▶ WHAT YOU SHOULD DO
Render the material below, from its start through the line containing "(x=358, y=108)", inclusive, as a Markdown table with columns Row and Line, skipping blank lines.

▶ TASK INPUTS
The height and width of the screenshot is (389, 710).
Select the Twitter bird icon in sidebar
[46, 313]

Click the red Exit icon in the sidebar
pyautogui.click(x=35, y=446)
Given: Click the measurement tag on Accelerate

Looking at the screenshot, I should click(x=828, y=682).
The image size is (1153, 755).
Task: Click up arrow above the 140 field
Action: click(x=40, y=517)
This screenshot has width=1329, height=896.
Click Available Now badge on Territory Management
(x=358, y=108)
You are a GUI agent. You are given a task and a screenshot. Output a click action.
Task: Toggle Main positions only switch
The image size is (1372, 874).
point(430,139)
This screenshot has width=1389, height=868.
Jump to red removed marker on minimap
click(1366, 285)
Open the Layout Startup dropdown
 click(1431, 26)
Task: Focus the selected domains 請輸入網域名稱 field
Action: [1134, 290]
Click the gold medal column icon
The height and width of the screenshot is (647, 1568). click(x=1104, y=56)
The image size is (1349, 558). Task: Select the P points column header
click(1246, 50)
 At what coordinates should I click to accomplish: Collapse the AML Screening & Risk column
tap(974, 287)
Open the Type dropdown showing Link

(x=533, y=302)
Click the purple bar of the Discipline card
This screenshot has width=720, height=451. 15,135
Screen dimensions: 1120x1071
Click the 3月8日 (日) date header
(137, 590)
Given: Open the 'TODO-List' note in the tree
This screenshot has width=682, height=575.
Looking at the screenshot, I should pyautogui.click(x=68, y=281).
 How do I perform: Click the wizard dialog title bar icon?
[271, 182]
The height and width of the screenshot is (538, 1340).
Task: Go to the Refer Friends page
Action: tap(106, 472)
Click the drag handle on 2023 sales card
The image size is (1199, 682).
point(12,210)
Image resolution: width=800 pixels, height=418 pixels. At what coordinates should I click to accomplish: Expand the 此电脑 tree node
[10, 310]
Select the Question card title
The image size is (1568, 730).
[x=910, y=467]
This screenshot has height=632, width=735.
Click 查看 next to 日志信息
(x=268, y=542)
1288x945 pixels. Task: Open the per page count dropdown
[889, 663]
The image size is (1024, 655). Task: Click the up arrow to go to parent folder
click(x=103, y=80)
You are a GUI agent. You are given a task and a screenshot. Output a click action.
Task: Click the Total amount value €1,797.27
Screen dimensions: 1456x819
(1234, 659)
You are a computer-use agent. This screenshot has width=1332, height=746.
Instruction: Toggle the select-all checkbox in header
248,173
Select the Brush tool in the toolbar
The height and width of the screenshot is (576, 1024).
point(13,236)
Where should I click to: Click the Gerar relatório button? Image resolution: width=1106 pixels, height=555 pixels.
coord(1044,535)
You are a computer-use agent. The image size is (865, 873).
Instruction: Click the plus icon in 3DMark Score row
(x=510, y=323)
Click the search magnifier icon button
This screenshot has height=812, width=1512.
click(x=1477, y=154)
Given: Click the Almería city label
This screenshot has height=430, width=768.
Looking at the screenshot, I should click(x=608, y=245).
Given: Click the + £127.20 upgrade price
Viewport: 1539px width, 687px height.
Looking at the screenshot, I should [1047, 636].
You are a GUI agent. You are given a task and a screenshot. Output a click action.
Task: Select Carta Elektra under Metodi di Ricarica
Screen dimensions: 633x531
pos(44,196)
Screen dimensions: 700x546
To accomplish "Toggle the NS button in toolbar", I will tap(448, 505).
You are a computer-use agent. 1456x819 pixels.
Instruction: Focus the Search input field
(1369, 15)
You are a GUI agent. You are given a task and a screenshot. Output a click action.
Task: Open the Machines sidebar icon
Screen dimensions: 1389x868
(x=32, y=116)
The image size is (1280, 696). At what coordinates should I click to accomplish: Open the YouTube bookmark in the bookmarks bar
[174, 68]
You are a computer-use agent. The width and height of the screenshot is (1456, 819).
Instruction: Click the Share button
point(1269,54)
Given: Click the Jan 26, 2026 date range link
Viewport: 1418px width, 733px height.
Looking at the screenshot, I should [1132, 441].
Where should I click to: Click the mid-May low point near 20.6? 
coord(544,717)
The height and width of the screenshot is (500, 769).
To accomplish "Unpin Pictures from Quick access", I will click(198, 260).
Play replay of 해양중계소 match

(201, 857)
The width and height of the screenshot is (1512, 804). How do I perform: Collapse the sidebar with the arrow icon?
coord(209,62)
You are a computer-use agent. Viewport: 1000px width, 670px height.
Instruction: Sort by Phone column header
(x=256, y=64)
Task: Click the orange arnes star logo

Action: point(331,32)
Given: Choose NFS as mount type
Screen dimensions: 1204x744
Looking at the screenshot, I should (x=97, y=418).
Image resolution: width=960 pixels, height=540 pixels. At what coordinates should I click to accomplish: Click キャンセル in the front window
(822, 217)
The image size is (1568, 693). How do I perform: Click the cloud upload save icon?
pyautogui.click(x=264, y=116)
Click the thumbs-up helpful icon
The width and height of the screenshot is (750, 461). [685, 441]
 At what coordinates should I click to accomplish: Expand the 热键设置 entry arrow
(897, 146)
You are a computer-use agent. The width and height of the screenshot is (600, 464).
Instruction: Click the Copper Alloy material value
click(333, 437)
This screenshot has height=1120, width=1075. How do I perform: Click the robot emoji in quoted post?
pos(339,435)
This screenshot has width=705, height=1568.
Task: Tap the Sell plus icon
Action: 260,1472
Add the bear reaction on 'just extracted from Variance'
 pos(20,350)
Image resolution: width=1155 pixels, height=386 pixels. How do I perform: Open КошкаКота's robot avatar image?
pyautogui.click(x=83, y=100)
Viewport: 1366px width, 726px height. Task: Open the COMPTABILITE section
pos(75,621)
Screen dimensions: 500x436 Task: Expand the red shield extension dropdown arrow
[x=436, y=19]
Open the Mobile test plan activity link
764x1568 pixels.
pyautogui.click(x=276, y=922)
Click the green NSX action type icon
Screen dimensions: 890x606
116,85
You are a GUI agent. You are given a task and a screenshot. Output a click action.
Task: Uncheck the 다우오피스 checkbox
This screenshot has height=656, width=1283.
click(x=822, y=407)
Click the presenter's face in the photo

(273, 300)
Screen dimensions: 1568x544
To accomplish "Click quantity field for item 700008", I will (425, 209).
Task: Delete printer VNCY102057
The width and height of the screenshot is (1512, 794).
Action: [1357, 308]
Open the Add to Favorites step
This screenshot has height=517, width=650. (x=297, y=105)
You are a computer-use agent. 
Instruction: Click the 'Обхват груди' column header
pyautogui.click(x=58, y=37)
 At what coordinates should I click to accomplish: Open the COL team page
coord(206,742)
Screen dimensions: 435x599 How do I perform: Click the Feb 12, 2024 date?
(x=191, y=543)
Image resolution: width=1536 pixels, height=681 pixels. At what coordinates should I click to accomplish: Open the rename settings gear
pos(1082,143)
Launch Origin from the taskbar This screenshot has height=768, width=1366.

▶ ANSWER
| Row | Line |
|---|---|
| 1 | The height and width of the screenshot is (389, 710). |
| 2 | Select the Twitter bird icon in sidebar |
| 3 | [46, 313] |
| 4 | Click the red Exit icon in the sidebar |
| 5 | pyautogui.click(x=35, y=446) |
| 6 | Given: Click the measurement tag on Accelerate |
| 7 | Looking at the screenshot, I should click(x=828, y=682). |
| 8 | The image size is (1153, 755). |
| 9 | Task: Click up arrow above the 140 field |
| 10 | Action: click(x=40, y=517) |
| 11 | This screenshot has width=1329, height=896. |
| 12 | Click Available Now badge on Territory Management |
| 13 | (x=358, y=108) |